ES hadoop Spark query returns too many partitions

Greg_Jensen · December 20, 2020, 8:04pm

I have a Java Spark application that is querying 15K _ids. The query is against an alias, that is backed by 15 or more indexes, each with ~ 9 shards. This query is taking far longer then is necessary because based on the query, it will only return 1 record/index/_id. If I do the same query using a put elasticsearch high level rest api query it comes back very fast. The query time represent almost 50% of the total processing time.

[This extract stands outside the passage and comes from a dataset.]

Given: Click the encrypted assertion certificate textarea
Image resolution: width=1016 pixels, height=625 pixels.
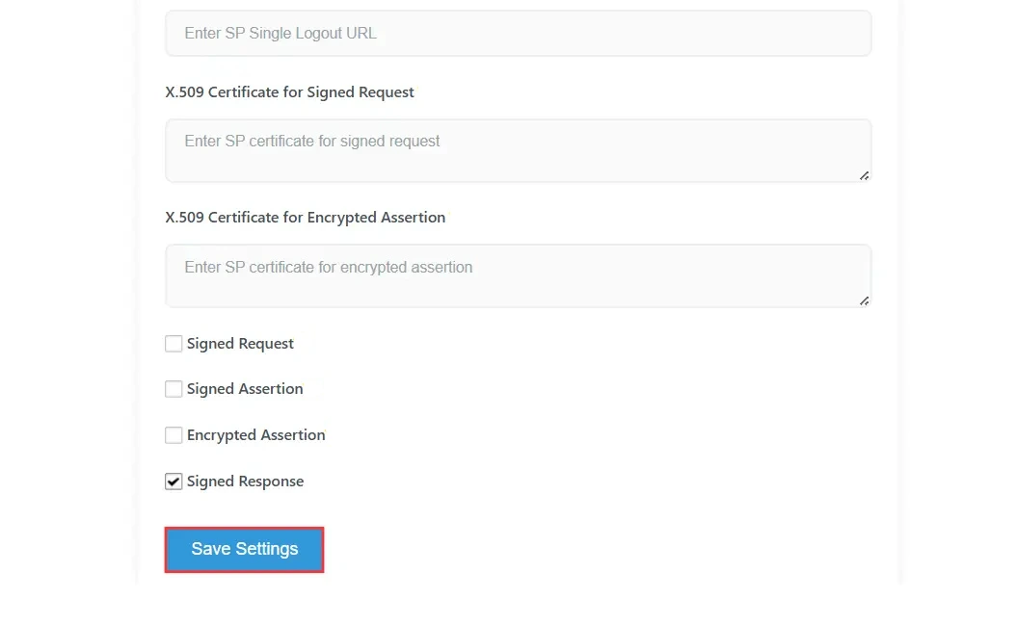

I know the problem is due to they way the connector creates 1 query/shard as see in https://github.com/elastic/elasticsearch-hadoop/blob/169be30e4243763efdc227f896e78f2bf3cf6930/mr/src/main/java/org/elasticsearch/hadoop/rest/RestService.java#L272

I see no way around this. Ideally I'd want to to do a single query to produce a single partition. At a minimum I'd want 1 partition/index

So my question is: Is there any way around this problem? I've started to look into writing my own "connector" that did the HL Rest API and shoved it into a Dataset but had some trouble and put it on the back burner.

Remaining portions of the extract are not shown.